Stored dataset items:

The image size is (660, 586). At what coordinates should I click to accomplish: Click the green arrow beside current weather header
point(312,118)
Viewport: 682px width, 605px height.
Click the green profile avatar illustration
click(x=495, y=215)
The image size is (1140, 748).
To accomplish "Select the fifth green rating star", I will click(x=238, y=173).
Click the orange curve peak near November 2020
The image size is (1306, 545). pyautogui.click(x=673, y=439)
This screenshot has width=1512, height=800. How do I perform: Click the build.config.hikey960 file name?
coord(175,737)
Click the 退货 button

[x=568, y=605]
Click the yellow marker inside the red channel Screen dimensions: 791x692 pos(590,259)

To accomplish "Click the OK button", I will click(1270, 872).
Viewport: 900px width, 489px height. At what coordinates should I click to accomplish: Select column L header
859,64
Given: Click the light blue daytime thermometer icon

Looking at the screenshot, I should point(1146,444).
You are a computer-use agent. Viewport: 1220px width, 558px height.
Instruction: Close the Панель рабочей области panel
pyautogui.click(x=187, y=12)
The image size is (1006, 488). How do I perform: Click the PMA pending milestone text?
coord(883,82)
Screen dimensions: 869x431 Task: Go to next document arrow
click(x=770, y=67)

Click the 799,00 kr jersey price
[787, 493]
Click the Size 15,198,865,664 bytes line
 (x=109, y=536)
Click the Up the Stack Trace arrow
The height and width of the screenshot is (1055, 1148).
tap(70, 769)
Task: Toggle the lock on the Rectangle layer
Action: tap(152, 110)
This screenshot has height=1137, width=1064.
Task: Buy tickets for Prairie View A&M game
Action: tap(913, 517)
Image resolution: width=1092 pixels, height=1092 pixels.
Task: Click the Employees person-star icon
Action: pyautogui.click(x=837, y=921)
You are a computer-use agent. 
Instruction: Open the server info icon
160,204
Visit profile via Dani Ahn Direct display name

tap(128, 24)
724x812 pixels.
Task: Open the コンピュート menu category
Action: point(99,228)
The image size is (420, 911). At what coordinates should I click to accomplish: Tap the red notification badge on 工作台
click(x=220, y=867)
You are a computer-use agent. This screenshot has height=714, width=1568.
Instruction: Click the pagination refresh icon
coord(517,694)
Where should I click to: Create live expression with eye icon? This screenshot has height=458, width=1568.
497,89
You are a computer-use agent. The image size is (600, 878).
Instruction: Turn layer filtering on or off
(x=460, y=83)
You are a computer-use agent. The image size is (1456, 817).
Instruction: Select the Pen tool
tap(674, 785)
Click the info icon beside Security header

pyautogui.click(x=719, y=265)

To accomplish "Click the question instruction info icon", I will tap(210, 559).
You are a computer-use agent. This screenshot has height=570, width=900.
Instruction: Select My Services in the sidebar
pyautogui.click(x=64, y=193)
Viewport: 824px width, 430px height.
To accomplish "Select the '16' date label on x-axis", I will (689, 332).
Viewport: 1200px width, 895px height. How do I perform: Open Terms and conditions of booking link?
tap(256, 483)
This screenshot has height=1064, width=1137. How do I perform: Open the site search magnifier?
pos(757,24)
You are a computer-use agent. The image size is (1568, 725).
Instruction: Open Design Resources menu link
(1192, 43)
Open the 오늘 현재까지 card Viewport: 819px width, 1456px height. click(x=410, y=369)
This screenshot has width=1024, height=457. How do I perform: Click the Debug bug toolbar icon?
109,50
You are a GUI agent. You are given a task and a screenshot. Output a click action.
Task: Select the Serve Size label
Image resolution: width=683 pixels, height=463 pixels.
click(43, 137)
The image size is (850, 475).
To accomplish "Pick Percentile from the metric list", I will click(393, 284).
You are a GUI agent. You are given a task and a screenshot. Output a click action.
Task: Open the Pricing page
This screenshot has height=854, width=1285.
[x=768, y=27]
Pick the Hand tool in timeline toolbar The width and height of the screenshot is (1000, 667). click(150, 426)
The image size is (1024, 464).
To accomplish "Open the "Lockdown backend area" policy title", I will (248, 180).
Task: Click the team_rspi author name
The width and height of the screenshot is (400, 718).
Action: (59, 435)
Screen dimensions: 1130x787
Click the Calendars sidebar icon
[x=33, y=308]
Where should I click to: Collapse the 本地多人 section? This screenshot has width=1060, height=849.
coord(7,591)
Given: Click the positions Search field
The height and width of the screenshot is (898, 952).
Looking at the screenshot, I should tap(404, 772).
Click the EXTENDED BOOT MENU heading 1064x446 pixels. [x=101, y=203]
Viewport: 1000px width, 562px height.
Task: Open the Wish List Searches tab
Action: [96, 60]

▶ _INSTRUCTIONS FOR THE TASK_: Copy down the whole of the data above, matching it exactly.

▶ _RESPONSE FOR THIS EXERCISE_:
The image size is (660, 586). At what coordinates should I click to accomplish: Click the green arrow beside current weather header
point(312,118)
Viewport: 682px width, 605px height.
Click the green profile avatar illustration
click(x=495, y=215)
The image size is (1140, 748).
To accomplish "Select the fifth green rating star", I will click(x=238, y=173).
Click the orange curve peak near November 2020
The image size is (1306, 545). pyautogui.click(x=673, y=439)
This screenshot has width=1512, height=800. How do I perform: Click the build.config.hikey960 file name?
coord(175,737)
Click the 退货 button

[x=568, y=605]
Click the yellow marker inside the red channel Screen dimensions: 791x692 pos(590,259)

To accomplish "Click the OK button", I will click(1270, 872).
Viewport: 900px width, 489px height. At what coordinates should I click to accomplish: Select column L header
859,64
Given: Click the light blue daytime thermometer icon

Looking at the screenshot, I should point(1146,444).
You are a computer-use agent. Viewport: 1220px width, 558px height.
Instruction: Close the Панель рабочей области panel
pyautogui.click(x=187, y=12)
The image size is (1006, 488). How do I perform: Click the PMA pending milestone text?
coord(883,82)
Screen dimensions: 869x431 Task: Go to next document arrow
click(x=770, y=67)

Click the 799,00 kr jersey price
[787, 493]
Click the Size 15,198,865,664 bytes line
 (x=109, y=536)
Click the Up the Stack Trace arrow
The height and width of the screenshot is (1055, 1148).
tap(70, 769)
Task: Toggle the lock on the Rectangle layer
Action: tap(152, 110)
This screenshot has height=1137, width=1064.
Task: Buy tickets for Prairie View A&M game
Action: tap(913, 517)
Image resolution: width=1092 pixels, height=1092 pixels.
Task: Click the Employees person-star icon
Action: pyautogui.click(x=837, y=921)
You are a computer-use agent. 
Instruction: Open the server info icon
160,204
Visit profile via Dani Ahn Direct display name

tap(128, 24)
724x812 pixels.
Task: Open the コンピュート menu category
Action: point(99,228)
The image size is (420, 911). At what coordinates should I click to accomplish: Tap the red notification badge on 工作台
click(x=220, y=867)
You are a computer-use agent. This screenshot has height=714, width=1568.
Instruction: Click the pagination refresh icon
coord(517,694)
Where should I click to: Create live expression with eye icon? This screenshot has height=458, width=1568.
497,89
You are a computer-use agent. The image size is (600, 878).
Instruction: Turn layer filtering on or off
(x=460, y=83)
You are a computer-use agent. The image size is (1456, 817).
Instruction: Select the Pen tool
tap(674, 785)
Click the info icon beside Security header

pyautogui.click(x=719, y=265)

To accomplish "Click the question instruction info icon", I will tap(210, 559).
You are a computer-use agent. This screenshot has height=570, width=900.
Instruction: Select My Services in the sidebar
pyautogui.click(x=64, y=193)
Viewport: 824px width, 430px height.
To accomplish "Select the '16' date label on x-axis", I will (689, 332).
Viewport: 1200px width, 895px height. How do I perform: Open Terms and conditions of booking link?
tap(256, 483)
This screenshot has height=1064, width=1137. How do I perform: Open the site search magnifier?
pos(757,24)
You are a computer-use agent. The image size is (1568, 725).
Instruction: Open Design Resources menu link
(1192, 43)
Open the 오늘 현재까지 card Viewport: 819px width, 1456px height. click(x=410, y=369)
This screenshot has width=1024, height=457. How do I perform: Click the Debug bug toolbar icon?
109,50
You are a GUI agent. You are given a task and a screenshot. Output a click action.
Task: Select the Serve Size label
Image resolution: width=683 pixels, height=463 pixels.
click(43, 137)
The image size is (850, 475).
To accomplish "Pick Percentile from the metric list", I will click(393, 284).
You are a GUI agent. You are given a task and a screenshot. Output a click action.
Task: Open the Pricing page
This screenshot has height=854, width=1285.
[x=768, y=27]
Pick the Hand tool in timeline toolbar The width and height of the screenshot is (1000, 667). click(150, 426)
The image size is (1024, 464).
To accomplish "Open the "Lockdown backend area" policy title", I will (248, 180).
Task: Click the team_rspi author name
The width and height of the screenshot is (400, 718).
Action: (59, 435)
Screen dimensions: 1130x787
Click the Calendars sidebar icon
[x=33, y=308]
Where should I click to: Collapse the 本地多人 section? This screenshot has width=1060, height=849.
coord(7,591)
Given: Click the positions Search field
The height and width of the screenshot is (898, 952).
Looking at the screenshot, I should tap(404, 772).
Click the EXTENDED BOOT MENU heading 1064x446 pixels. [x=101, y=203]
Viewport: 1000px width, 562px height.
Task: Open the Wish List Searches tab
Action: [96, 60]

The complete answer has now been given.